JERRY WELCH: When we started, we had five public storage units, and we are now down to two and trying to get it into one. We're literally selling ourself out of business.

FORD: If you're wondering why Welch doesn't just have parts manufactured, the answer is not enough demand.

WELCH: I used to fill upwards of 80 to a hundred orders a day, and now we're down to a whole lot less than that (laughter). It might be 10 to 12 in a weeks' time.

FORD: Just as Hammond organs have gone out of favor, the sound of gospel music has changed.

MAROVICH: A Hammond organ sounds like grandma's church, especially in the burgeoning mega-church environment.
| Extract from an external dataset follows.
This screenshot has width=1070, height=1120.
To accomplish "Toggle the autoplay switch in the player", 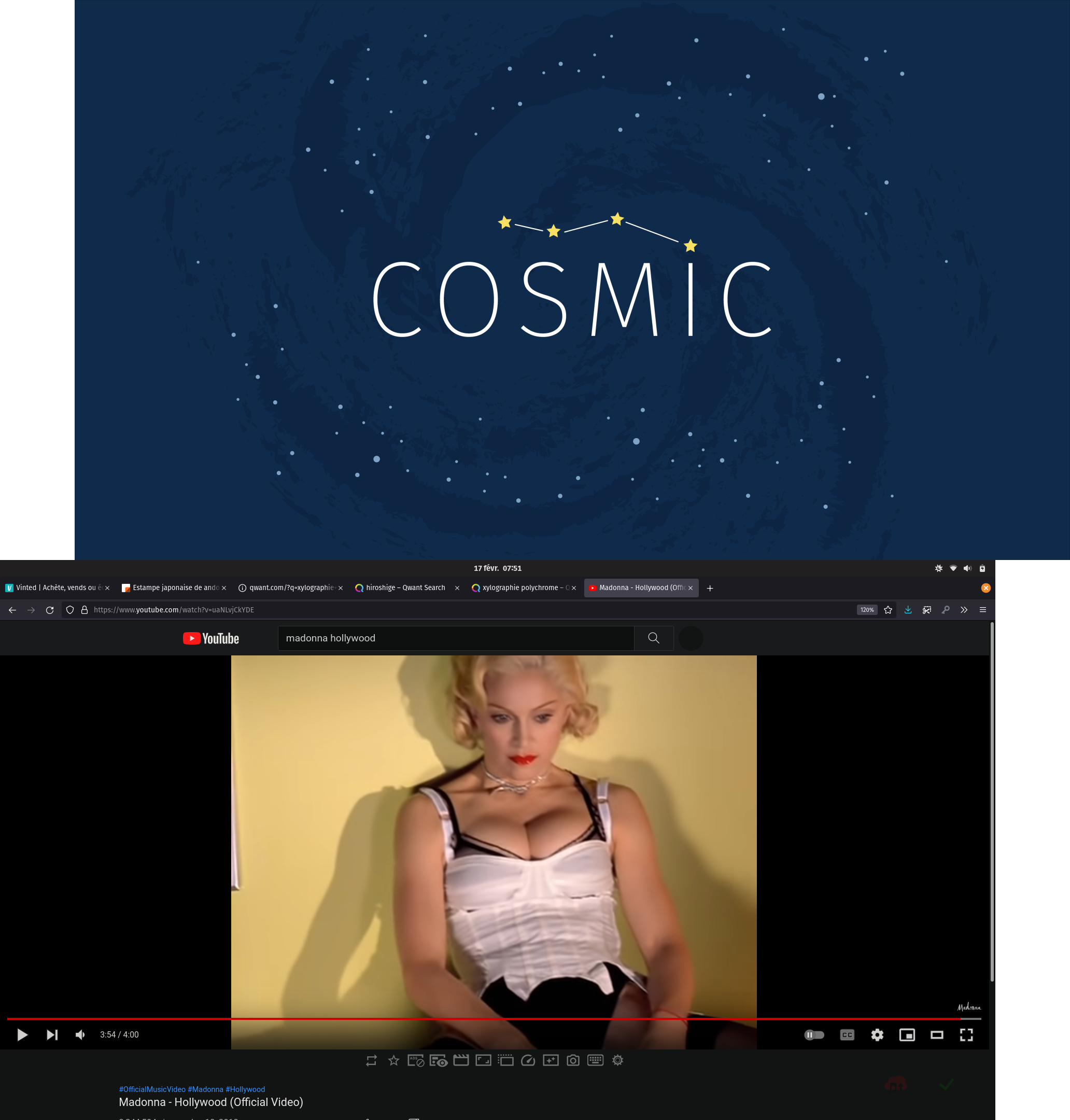I will click(814, 1034).
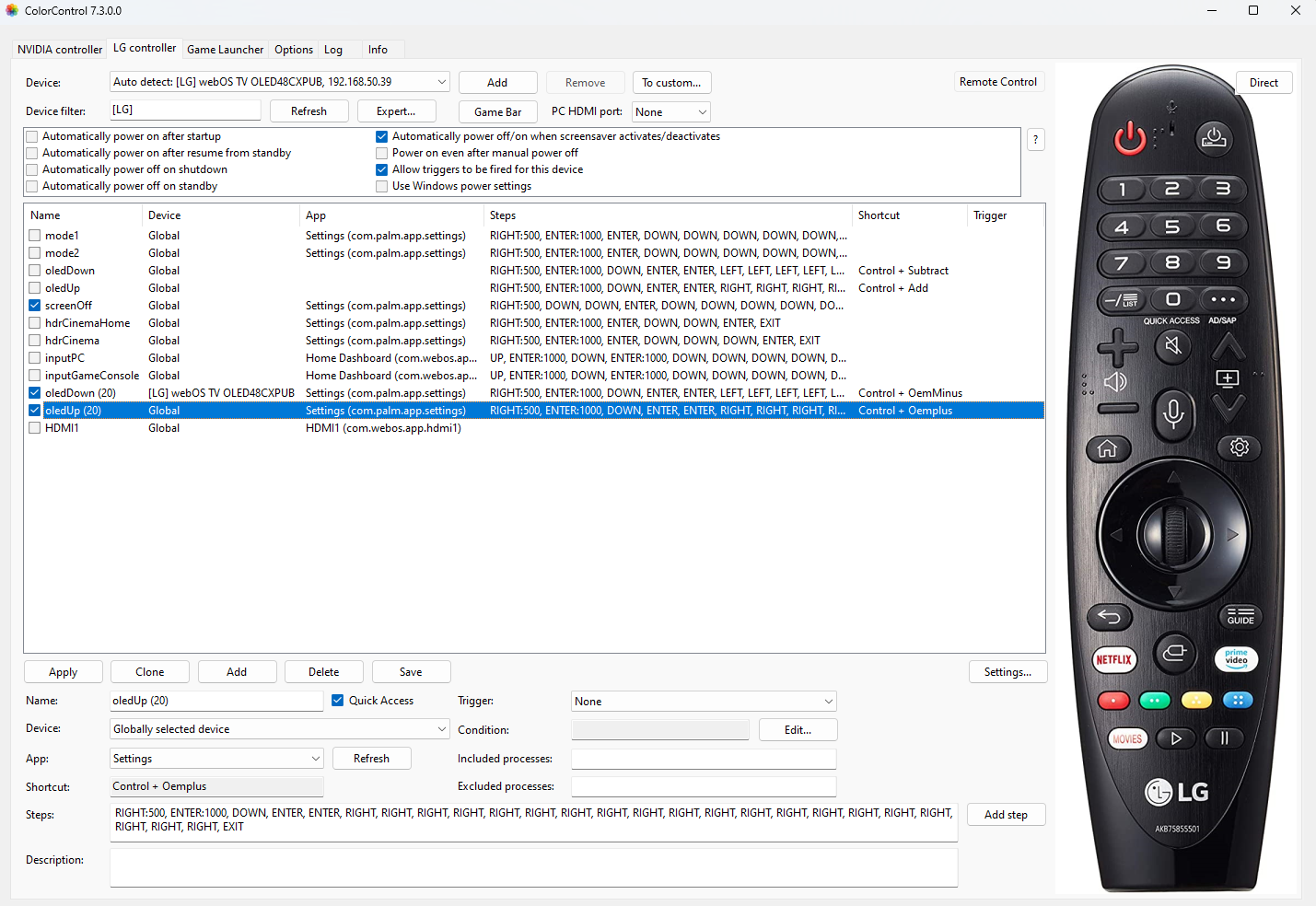The height and width of the screenshot is (906, 1316).
Task: Click the Clone button
Action: 149,672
It just - it's out of place.

FORD: Again, Bob Marovich from the Journal of Gospel Music.

MAROVICH: For the contemporary gospel sound, they want to use keyboards that are - sound more like what you'd hear on the radio.

(SOUNDBITE OF SONG)

UNIDENTIFIED SINGER: (Singing) Oh, oh, oh, oh, oh.

FORD: So to hear the Hammond organ on a Sunday morning, you'll to have to find a congregation that still worships with that old-fashioned sound, like the First Church of Deliverance, where James Bryson says that if the Hammond sound ever goes completely out of style...

BRYSON: Hopefully, I will be around. I will reinvent it and bring it back.

FORD: And if Bryson's revival doesn't take hold or you can't make it to First Church, there's always Booker T. For the NPR News, I'm Anne Ford in Chicago.